▶ _Pixel coordinate grounding data_
▽

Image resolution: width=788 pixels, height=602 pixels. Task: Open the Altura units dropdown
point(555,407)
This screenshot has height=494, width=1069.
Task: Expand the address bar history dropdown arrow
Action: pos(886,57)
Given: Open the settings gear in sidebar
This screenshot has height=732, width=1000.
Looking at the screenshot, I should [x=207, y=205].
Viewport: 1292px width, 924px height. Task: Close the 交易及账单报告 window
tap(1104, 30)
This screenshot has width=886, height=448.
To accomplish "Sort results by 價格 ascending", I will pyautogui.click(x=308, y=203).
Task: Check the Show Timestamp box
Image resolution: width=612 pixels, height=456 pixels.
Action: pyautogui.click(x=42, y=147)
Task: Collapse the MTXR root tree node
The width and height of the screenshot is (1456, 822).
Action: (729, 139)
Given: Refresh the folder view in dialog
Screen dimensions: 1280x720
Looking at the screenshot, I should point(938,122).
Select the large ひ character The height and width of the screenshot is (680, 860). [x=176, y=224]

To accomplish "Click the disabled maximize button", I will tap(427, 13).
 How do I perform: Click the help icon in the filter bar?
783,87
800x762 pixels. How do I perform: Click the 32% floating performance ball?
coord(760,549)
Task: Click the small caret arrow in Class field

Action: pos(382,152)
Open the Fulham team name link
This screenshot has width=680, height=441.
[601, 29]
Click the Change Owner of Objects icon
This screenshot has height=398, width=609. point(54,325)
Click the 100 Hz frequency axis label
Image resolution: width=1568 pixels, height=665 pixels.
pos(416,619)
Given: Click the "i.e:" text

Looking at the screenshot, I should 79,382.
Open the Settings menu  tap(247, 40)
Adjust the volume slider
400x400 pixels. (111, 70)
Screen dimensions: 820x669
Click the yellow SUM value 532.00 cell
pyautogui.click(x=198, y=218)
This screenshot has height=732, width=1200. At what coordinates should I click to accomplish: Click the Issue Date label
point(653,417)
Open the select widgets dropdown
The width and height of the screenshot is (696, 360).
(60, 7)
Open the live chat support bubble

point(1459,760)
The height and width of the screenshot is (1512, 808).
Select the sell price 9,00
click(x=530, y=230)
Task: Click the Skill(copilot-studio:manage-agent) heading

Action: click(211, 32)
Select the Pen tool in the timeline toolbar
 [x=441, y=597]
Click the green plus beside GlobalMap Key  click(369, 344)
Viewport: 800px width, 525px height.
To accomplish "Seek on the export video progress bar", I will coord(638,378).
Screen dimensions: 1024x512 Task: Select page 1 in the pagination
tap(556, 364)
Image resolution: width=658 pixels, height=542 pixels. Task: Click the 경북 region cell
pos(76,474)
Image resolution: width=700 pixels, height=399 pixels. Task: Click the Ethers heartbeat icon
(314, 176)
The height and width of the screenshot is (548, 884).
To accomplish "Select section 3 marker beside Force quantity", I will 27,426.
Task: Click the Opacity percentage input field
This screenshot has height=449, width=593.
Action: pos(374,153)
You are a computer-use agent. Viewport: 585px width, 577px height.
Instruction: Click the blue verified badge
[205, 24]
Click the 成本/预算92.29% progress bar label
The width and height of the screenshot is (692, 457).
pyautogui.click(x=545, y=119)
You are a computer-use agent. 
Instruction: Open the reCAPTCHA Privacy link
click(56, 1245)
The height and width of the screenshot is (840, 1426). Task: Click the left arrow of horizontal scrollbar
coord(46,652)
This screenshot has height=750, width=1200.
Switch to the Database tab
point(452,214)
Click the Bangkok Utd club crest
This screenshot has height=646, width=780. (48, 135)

△

▶ _What is expected_
Retype all of the data exactly. Leave nothing out.

▶ _Solution for this problem_
Image resolution: width=788 pixels, height=602 pixels. Task: Open the Altura units dropdown
point(555,407)
This screenshot has height=494, width=1069.
Task: Expand the address bar history dropdown arrow
Action: pos(886,57)
Given: Open the settings gear in sidebar
This screenshot has height=732, width=1000.
Looking at the screenshot, I should [x=207, y=205].
Viewport: 1292px width, 924px height. Task: Close the 交易及账单报告 window
tap(1104, 30)
This screenshot has width=886, height=448.
To accomplish "Sort results by 價格 ascending", I will pyautogui.click(x=308, y=203).
Task: Check the Show Timestamp box
Image resolution: width=612 pixels, height=456 pixels.
Action: pyautogui.click(x=42, y=147)
Task: Collapse the MTXR root tree node
The width and height of the screenshot is (1456, 822).
Action: (729, 139)
Given: Refresh the folder view in dialog
Screen dimensions: 1280x720
Looking at the screenshot, I should point(938,122).
Select the large ひ character The height and width of the screenshot is (680, 860). [x=176, y=224]

To accomplish "Click the disabled maximize button", I will tap(427, 13).
 How do I perform: Click the help icon in the filter bar?
783,87
800x762 pixels. How do I perform: Click the 32% floating performance ball?
coord(760,549)
Task: Click the small caret arrow in Class field

Action: pos(382,152)
Open the Fulham team name link
This screenshot has width=680, height=441.
[601, 29]
Click the Change Owner of Objects icon
This screenshot has height=398, width=609. point(54,325)
Click the 100 Hz frequency axis label
Image resolution: width=1568 pixels, height=665 pixels.
pos(416,619)
Given: Click the "i.e:" text

Looking at the screenshot, I should 79,382.
Open the Settings menu  tap(247, 40)
Adjust the volume slider
400x400 pixels. (111, 70)
Screen dimensions: 820x669
Click the yellow SUM value 532.00 cell
pyautogui.click(x=198, y=218)
This screenshot has height=732, width=1200. At what coordinates should I click to accomplish: Click the Issue Date label
point(653,417)
Open the select widgets dropdown
The width and height of the screenshot is (696, 360).
(60, 7)
Open the live chat support bubble

point(1459,760)
The height and width of the screenshot is (1512, 808).
Select the sell price 9,00
click(x=530, y=230)
Task: Click the Skill(copilot-studio:manage-agent) heading

Action: click(211, 32)
Select the Pen tool in the timeline toolbar
 [x=441, y=597]
Click the green plus beside GlobalMap Key  click(369, 344)
Viewport: 800px width, 525px height.
To accomplish "Seek on the export video progress bar", I will coord(638,378).
Screen dimensions: 1024x512 Task: Select page 1 in the pagination
tap(556, 364)
Image resolution: width=658 pixels, height=542 pixels. Task: Click the 경북 region cell
pos(76,474)
Image resolution: width=700 pixels, height=399 pixels. Task: Click the Ethers heartbeat icon
(314, 176)
The height and width of the screenshot is (548, 884).
To accomplish "Select section 3 marker beside Force quantity", I will 27,426.
Task: Click the Opacity percentage input field
This screenshot has height=449, width=593.
Action: pos(374,153)
You are a computer-use agent. Viewport: 585px width, 577px height.
Instruction: Click the blue verified badge
[205, 24]
Click the 成本/预算92.29% progress bar label
The width and height of the screenshot is (692, 457).
pyautogui.click(x=545, y=119)
You are a computer-use agent. 
Instruction: Open the reCAPTCHA Privacy link
click(56, 1245)
The height and width of the screenshot is (840, 1426). Task: Click the left arrow of horizontal scrollbar
coord(46,652)
This screenshot has height=750, width=1200.
Switch to the Database tab
point(452,214)
Click the Bangkok Utd club crest
This screenshot has height=646, width=780. (48, 135)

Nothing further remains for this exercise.